You need to submit some data to get your tiles to show up. So fill out your web form and hit submit. Once you do that go into your Initial State dashboard. From here we can change tile types, resize tiles, move the layout around, adjust the data colors to be more pleasing to the eyes, and add some real-time expressions to map to emojis. You have two options to make your dashboard fit the embed size: adjust your Tiles to fit or adjust the embed sizing in the code.
Step 5: Customize Your Dashboard
I used two types of gauges in my dashboard: arch and liquid. To change the Tile type right click on the Tile and select Edit Tile. This will open the Tile configurator. For the Beer Size I selected Gauge Chart as the Tile type and Liquid as the Gauge Style. I changed the Title, signal key color, and minimum/maximum values as well. For the Weight & Beer ABV I used the arch gauge style.
Map to Emojis
I mapped the Exercise type and Meat type to emojis using Real-Time Expressions so depending which item I selected from the drop-down list, a specific emoji would show up. You can see the code I used in the photos. You can add emojis on a Mac by keying control+command+spacebar or on Windows from this website.
Send Emojis in Web Form
For things like Junk I like to send in emojis straight to my dashboard. I copy and paste the emoji into the web form text box and click submit then the emoji shows up in my dashboard!
It takes a lot of playing around to customize the perfect dashboard and the options are endless.

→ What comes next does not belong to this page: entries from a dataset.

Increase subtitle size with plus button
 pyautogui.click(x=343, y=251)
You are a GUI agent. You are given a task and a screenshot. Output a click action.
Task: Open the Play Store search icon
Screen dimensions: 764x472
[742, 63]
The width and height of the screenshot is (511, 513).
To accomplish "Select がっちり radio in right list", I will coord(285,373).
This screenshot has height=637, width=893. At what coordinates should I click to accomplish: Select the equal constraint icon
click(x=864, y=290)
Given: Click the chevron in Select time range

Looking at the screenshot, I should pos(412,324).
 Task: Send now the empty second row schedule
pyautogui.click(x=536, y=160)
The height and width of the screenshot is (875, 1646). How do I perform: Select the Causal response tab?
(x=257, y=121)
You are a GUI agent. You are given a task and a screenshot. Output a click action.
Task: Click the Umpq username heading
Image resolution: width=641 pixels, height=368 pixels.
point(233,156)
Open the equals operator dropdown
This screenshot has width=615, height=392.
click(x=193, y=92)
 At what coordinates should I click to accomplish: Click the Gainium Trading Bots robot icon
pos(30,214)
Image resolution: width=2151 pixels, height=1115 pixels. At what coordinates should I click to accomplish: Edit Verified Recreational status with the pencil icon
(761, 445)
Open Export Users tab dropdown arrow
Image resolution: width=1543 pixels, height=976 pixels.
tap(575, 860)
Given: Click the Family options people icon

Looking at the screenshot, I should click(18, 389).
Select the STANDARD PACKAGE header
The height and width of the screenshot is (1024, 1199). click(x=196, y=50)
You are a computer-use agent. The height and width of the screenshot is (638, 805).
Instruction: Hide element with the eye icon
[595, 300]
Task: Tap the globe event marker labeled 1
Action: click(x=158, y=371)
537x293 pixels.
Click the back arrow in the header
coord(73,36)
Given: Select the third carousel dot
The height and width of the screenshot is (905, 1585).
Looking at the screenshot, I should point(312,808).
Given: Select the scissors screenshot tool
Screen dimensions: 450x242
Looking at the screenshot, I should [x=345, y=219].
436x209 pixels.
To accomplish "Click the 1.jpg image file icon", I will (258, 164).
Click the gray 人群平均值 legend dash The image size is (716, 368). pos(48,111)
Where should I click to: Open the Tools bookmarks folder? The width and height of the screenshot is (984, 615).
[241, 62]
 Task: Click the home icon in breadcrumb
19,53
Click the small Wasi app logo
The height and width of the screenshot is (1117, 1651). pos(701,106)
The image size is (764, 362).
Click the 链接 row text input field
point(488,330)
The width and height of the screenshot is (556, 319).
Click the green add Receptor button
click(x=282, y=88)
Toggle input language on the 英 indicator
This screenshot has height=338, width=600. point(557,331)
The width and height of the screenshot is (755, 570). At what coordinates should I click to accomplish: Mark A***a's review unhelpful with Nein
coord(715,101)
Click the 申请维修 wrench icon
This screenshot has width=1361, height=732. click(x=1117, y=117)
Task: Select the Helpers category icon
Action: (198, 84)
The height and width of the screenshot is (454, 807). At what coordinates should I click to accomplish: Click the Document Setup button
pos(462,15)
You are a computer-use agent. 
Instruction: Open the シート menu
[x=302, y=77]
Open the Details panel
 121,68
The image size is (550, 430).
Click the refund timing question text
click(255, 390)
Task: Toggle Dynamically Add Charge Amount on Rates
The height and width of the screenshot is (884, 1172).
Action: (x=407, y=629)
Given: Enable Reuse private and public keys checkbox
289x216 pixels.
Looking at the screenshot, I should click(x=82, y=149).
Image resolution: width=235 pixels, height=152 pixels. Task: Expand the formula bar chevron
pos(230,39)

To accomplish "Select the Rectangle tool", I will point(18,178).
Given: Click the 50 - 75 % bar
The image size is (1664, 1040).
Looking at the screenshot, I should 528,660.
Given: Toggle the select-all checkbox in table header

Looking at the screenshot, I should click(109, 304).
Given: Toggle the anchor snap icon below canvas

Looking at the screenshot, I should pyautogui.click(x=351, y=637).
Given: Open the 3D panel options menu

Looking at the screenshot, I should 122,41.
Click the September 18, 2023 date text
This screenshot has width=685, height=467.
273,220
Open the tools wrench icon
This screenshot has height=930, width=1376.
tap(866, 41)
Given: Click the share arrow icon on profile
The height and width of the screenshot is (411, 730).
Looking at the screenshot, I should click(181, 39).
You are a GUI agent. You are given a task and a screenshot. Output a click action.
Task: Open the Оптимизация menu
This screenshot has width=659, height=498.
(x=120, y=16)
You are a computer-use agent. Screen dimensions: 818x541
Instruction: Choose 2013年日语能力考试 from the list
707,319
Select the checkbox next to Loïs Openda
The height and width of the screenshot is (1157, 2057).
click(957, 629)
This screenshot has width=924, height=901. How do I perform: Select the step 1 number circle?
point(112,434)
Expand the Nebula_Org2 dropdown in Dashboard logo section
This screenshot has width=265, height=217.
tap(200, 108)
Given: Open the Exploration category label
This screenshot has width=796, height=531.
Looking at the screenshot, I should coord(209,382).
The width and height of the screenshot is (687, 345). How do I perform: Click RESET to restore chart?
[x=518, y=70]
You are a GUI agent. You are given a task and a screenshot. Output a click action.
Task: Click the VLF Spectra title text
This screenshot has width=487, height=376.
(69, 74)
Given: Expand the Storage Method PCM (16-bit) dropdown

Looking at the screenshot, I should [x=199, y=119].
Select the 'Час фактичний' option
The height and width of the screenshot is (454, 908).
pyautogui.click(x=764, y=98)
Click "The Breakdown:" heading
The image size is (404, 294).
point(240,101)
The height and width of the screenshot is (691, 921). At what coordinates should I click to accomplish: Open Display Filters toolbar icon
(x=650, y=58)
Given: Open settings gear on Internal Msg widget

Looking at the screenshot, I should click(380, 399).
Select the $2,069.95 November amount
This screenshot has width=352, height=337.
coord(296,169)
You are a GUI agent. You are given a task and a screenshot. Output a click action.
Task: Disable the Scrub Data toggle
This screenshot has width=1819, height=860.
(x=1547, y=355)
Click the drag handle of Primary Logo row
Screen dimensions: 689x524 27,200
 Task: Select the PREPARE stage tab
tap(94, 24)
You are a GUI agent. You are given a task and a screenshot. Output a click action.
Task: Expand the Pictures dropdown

You can add a background image to your dashboard to give you data more personality or context.
Step 6: Conclusion
While Paul built this as an activity tracker he did offer other ideas of how this could be used with some minor changes:
- Best Coffee/Beer/Restaurant in Town Tracker
- Where Are My Friends or Kids Right Now & What Are they Doing? Tracker
- Interactive Golf Scorecard - Scores & Courses Tracker
- Paragliding Flight Logger - (Paul has much cooler hobbies than I do)
Now you can track anything & everything. This code provides the shell for any kind of web form you want to create. So play around and get creative and show me what you got! And obviously, cheers to Paul for helping to create this!